■ Dettagli esercizio
Converta le righe dei record seguenti in un elenco JSON di stringhe, una per ciascuna riga, tralasciando le righe vuote.

■ Estratti dei record
┌──
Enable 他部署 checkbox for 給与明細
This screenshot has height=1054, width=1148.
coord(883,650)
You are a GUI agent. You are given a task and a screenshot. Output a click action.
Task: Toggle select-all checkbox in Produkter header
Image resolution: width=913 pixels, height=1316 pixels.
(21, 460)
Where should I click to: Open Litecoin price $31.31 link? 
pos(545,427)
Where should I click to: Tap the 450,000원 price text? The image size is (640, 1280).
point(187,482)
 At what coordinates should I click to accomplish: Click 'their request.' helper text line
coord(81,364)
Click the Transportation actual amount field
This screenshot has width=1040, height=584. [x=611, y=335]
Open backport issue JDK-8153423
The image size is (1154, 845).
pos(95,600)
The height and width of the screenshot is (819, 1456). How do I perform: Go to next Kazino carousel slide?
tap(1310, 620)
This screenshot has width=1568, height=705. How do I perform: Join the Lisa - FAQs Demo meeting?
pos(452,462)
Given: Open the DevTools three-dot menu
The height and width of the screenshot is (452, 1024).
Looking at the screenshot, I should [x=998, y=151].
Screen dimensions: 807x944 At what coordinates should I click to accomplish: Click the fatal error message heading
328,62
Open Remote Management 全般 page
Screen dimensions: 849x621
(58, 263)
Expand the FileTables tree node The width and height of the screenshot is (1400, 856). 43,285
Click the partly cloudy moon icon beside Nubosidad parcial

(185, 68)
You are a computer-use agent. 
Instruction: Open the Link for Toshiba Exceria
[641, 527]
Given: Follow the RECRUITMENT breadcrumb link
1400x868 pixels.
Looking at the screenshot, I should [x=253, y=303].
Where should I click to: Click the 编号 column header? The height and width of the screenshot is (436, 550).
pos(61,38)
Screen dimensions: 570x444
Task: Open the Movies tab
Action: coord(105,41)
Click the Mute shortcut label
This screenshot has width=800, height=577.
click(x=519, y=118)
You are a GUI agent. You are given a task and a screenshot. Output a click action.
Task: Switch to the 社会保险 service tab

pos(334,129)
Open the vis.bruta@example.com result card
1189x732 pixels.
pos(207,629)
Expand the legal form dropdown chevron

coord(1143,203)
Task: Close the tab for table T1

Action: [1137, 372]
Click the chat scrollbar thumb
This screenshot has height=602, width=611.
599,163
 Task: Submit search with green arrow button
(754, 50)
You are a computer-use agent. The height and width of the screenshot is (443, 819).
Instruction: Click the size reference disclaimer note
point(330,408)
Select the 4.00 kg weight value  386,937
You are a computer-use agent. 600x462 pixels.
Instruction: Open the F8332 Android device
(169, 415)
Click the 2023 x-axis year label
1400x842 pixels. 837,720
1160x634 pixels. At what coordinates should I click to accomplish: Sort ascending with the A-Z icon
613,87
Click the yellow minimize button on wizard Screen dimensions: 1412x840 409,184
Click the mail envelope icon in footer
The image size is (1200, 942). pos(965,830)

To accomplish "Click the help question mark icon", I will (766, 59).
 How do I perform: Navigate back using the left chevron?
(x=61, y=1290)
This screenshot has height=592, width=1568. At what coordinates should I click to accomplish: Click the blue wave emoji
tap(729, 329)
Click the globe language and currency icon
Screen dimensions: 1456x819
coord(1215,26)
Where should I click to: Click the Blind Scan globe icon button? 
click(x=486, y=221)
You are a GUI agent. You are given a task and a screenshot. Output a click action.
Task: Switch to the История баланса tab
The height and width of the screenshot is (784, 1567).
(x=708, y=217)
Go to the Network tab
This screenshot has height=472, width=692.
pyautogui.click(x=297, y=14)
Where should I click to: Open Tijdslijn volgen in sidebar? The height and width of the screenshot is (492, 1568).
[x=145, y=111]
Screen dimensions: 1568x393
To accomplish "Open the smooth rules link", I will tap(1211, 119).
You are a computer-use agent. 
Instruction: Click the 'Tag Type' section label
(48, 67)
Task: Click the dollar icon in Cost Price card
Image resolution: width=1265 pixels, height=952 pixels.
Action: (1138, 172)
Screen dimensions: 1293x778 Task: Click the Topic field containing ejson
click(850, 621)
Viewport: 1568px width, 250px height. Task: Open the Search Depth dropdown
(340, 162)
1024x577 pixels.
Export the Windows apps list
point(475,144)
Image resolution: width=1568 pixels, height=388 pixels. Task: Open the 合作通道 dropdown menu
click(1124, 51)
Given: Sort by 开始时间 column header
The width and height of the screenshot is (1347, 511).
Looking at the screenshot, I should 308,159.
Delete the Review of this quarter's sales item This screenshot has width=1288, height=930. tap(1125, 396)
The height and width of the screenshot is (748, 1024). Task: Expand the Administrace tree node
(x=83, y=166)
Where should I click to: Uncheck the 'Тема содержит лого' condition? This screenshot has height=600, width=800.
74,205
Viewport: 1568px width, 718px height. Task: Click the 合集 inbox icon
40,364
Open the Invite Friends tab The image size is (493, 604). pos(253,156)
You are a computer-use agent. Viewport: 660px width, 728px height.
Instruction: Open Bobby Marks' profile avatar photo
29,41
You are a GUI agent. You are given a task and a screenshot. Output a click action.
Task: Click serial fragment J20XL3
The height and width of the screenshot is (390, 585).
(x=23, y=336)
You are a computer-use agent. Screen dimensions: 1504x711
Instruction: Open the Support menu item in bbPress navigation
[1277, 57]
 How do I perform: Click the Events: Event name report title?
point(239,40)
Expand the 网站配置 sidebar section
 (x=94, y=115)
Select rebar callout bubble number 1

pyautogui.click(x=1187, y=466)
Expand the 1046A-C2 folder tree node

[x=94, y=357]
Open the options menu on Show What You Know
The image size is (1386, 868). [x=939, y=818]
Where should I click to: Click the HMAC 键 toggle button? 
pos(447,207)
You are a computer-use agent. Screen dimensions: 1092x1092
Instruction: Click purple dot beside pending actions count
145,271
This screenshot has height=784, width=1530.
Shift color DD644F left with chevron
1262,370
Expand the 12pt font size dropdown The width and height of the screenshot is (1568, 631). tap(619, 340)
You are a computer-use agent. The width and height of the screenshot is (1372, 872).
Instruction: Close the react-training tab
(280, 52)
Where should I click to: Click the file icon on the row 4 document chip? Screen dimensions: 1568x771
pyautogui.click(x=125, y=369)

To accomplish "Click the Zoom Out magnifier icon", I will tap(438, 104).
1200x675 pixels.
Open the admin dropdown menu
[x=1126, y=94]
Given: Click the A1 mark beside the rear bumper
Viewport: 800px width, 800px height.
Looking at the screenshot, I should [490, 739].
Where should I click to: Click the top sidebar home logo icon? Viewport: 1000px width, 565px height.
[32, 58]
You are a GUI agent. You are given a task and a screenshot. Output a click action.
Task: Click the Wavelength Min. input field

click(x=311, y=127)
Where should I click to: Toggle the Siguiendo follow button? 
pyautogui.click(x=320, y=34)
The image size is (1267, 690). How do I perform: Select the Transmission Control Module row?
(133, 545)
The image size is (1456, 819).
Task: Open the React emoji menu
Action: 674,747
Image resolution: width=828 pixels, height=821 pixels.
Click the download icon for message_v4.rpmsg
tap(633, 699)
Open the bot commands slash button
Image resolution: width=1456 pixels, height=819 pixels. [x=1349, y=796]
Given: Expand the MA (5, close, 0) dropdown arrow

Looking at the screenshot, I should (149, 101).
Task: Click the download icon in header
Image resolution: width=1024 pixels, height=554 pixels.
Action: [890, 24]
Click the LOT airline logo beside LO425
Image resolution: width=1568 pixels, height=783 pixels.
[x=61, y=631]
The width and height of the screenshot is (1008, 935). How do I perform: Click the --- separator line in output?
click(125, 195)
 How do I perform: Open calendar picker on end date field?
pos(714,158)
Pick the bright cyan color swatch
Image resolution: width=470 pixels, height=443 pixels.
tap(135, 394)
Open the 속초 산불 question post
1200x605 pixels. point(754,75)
└──
■ Risposta
[
  "Enable 他部署 checkbox for 給与明細",
  "This screenshot has height=1054, width=1148.",
  "coord(883,650)",
  "You are a GUI agent. You are given a task and a screenshot. Output a click action.",
  "Task: Toggle select-all checkbox in Produkter header",
  "Image resolution: width=913 pixels, height=1316 pixels.",
  "(21, 460)",
  "Where should I click to: Open Litecoin price $31.31 link? ",
  "pos(545,427)",
  "Where should I click to: Tap the 450,000원 price text? The image size is (640, 1280).",
  "point(187,482)",
  " At what coordinates should I click to accomplish: Click 'their request.' helper text line",
  "coord(81,364)",
  "Click the Transportation actual amount field",
  "This screenshot has width=1040, height=584. [x=611, y=335]",
  "Open backport issue JDK-8153423",
  "The image size is (1154, 845).",
  "pos(95,600)",
  "The height and width of the screenshot is (819, 1456). How do I perform: Go to next Kazino carousel slide?",
  "tap(1310, 620)",
  "This screenshot has width=1568, height=705. How do I perform: Join the Lisa - FAQs Demo meeting?",
  "pos(452,462)",
  "Given: Open the DevTools three-dot menu",
  "The height and width of the screenshot is (452, 1024).",
  "Looking at the screenshot, I should [x=998, y=151].",
  "Screen dimensions: 807x944 At what coordinates should I click to accomplish: Click the fatal error message heading",
  "328,62",
  "Open Remote Management 全般 page",
  "Screen dimensions: 849x621",
  "(58, 263)",
  "Expand the FileTables tree node The width and height of the screenshot is (1400, 856). 43,285",
  "Click the partly cloudy moon icon beside Nubosidad parcial",
  "(185, 68)",
  "You are a computer-use agent. ",
  "Instruction: Open the Link for Toshiba Exceria",
  "[641, 527]",
  "Given: Follow the RECRUITMENT breadcrumb link",
  "1400x868 pixels.",
  "Looking at the screenshot, I should [x=253, y=303].",
  "Where should I click to: Click the 编号 column header? The height and width of the screenshot is (436, 550).",
  "pos(61,38)",
  "Screen dimensions: 570x444",
  "Task: Open the Movies tab",
  "Action: coord(105,41)",
  "Click the Mute shortcut label",
  "This screenshot has width=800, height=577.",
  "click(x=519, y=118)",
  "You are a GUI agent. You are given a task and a screenshot. Output a click action.",
  "Task: Switch to the 社会保险 service tab",
  "pos(334,129)",
  "Open the vis.bruta@example.com result card",
  "1189x732 pixels.",
  "pos(207,629)",
  "Expand the legal form dropdown chevron",
  "coord(1143,203)",
  "Task: Close the tab for table T1",
  "Action: [1137, 372]",
  "Click the chat scrollbar thumb",
  "This screenshot has height=602, width=611.",
  "599,163",
  " Task: Submit search with green arrow button",
  "(754, 50)",
  "You are a computer-use agent. The height and width of the screenshot is (443, 819).",
  "Instruction: Click the size reference disclaimer note",
  "point(330,408)",
  "Select the 4.00 kg weight value  386,937",
  "You are a computer-use agent. 600x462 pixels.",
  "Instruction: Open the F8332 Android device",
  "(169, 415)",
  "Click the 2023 x-axis year label",
  "1400x842 pixels. 837,720",
  "1160x634 pixels. At what coordinates should I click to accomplish: Sort ascending with the A-Z icon",
  "613,87",
  "Click the yellow minimize button on wizard Screen dimensions: 1412x840 409,184",
  "Click the mail envelope icon in footer",
  "The image size is (1200, 942). pos(965,830)",
  "To accomplish \"Click the help question mark icon\", I will (766, 59).",
  " How do I perform: Navigate back using the left chevron?",
  "(x=61, y=1290)",
  "This screenshot has height=592, width=1568. At what coordinates should I click to accomplish: Click the blue wave emoji",
  "tap(729, 329)",
  "Click the globe language and currency icon",
  "Screen dimensions: 1456x819",
  "coord(1215,26)",
  "Where should I click to: Click the Blind Scan globe icon button? ",
  "click(x=486, y=221)",
  "You are a GUI agent. You are given a task and a screenshot. Output a click action.",
  "Task: Switch to the История баланса tab",
  "The height and width of the screenshot is (784, 1567).",
  "(x=708, y=217)",
  "Go to the Network tab",
  "This screenshot has height=472, width=692.",
  "pyautogui.click(x=297, y=14)",
  "Where should I click to: Open Tijdslijn volgen in sidebar? The height and width of the screenshot is (492, 1568).",
  "[x=145, y=111]",
  "Screen dimensions: 1568x393",
  "To accomplish \"Open the smooth rules link\", I will tap(1211, 119).",
  "You are a computer-use agent. ",
  "Instruction: Click the 'Tag Type' section label",
  "(48, 67)",
  "Task: Click the dollar icon in Cost Price card",
  "Image resolution: width=1265 pixels, height=952 pixels.",
  "Action: (1138, 172)",
  "Screen dimensions: 1293x778 Task: Click the Topic field containing ejson",
  "click(850, 621)",
  "Viewport: 1568px width, 250px height. Task: Open the Search Depth dropdown",
  "(340, 162)",
  "1024x577 pixels.",
  "Export the Windows apps list",
  "point(475,144)",
  "Image resolution: width=1568 pixels, height=388 pixels. Task: Open the 合作通道 dropdown menu",
  "click(1124, 51)",
  "Given: Sort by 开始时间 column header",
  "The width and height of the screenshot is (1347, 511).",
  "Looking at the screenshot, I should 308,159.",
  "Delete the Review of this quarter's sales item This screenshot has width=1288, height=930. tap(1125, 396)",
  "The height and width of the screenshot is (748, 1024). Task: Expand the Administrace tree node",
  "(x=83, y=166)",
  "Where should I click to: Uncheck the 'Тема содержит лого' condition? This screenshot has height=600, width=800.",
  "74,205",
  "Viewport: 1568px width, 718px height. Task: Click the 合集 inbox icon",
  "40,364",
  "Open the Invite Friends tab The image size is (493, 604). pos(253,156)",
  "You are a computer-use agent. Viewport: 660px width, 728px height.",
  "Instruction: Open Bobby Marks' profile avatar photo",
  "29,41",
  "You are a GUI agent. You are given a task and a screenshot. Output a click action.",
  "Task: Click serial fragment J20XL3",
  "The height and width of the screenshot is (390, 585).",
  "(x=23, y=336)",
  "You are a computer-use agent. Screen dimensions: 1504x711",
  "Instruction: Open the Support menu item in bbPress navigation",
  "[1277, 57]",
  " How do I perform: Click the Events: Event name report title?",
  "point(239,40)",
  "Expand the 网站配置 sidebar section",
  " (x=94, y=115)",
  "Select rebar callout bubble number 1",
  "pyautogui.click(x=1187, y=466)",
  "Expand the 1046A-C2 folder tree node",
  "[x=94, y=357]",
  "Open the options menu on Show What You Know",
  "The image size is (1386, 868). [x=939, y=818]",
  "Where should I click to: Click the HMAC 键 toggle button? ",
  "pos(447,207)",
  "You are a computer-use agent. Screen dimensions: 1092x1092",
  "Instruction: Click purple dot beside pending actions count",
  "145,271",
  "This screenshot has height=784, width=1530.",
  "Shift color DD644F left with chevron",
  "1262,370",
  "Expand the 12pt font size dropdown The width and height of the screenshot is (1568, 631). tap(619, 340)",
  "You are a computer-use agent. The width and height of the screenshot is (1372, 872).",
  "Instruction: Close the react-training tab",
  "(280, 52)",
  "Where should I click to: Click the file icon on the row 4 document chip? Screen dimensions: 1568x771",
  "pyautogui.click(x=125, y=369)",
  "To accomplish \"Click the Zoom Out magnifier icon\", I will tap(438, 104).",
  "1200x675 pixels.",
  "Open the admin dropdown menu",
  "[x=1126, y=94]",
  "Given: Click the A1 mark beside the rear bumper",
  "Viewport: 800px width, 800px height.",
  "Looking at the screenshot, I should [490, 739].",
  "Where should I click to: Click the top sidebar home logo icon? Viewport: 1000px width, 565px height.",
  "[32, 58]",
  "You are a GUI agent. You are given a task and a screenshot. Output a click action.",
  "Task: Click the Wavelength Min. input field",
  "click(x=311, y=127)",
  "Where should I click to: Toggle the Siguiendo follow button? ",
  "pyautogui.click(x=320, y=34)",
  "The image size is (1267, 690). How do I perform: Select the Transmission Control Module row?",
  "(133, 545)",
  "The image size is (1456, 819).",
  "Task: Open the React emoji menu",
  "Action: 674,747",
  "Image resolution: width=828 pixels, height=821 pixels.",
  "Click the download icon for message_v4.rpmsg",
  "tap(633, 699)",
  "Open the bot commands slash button",
  "Image resolution: width=1456 pixels, height=819 pixels. [x=1349, y=796]",
  "Given: Expand the MA (5, close, 0) dropdown arrow",
  "Looking at the screenshot, I should (149, 101).",
  "Task: Click the download icon in header",
  "Image resolution: width=1024 pixels, height=554 pixels.",
  "Action: [890, 24]",
  "Click the LOT airline logo beside LO425",
  "Image resolution: width=1568 pixels, height=783 pixels.",
  "[x=61, y=631]",
  "The width and height of the screenshot is (1008, 935). How do I perform: Click the --- separator line in output?",
  "click(125, 195)",
  " How do I perform: Open calendar picker on end date field?",
  "pos(714,158)",
  "Pick the bright cyan color swatch",
  "Image resolution: width=470 pixels, height=443 pixels.",
  "tap(135, 394)",
  "Open the 속초 산불 question post",
  "1200x605 pixels. point(754,75)"
]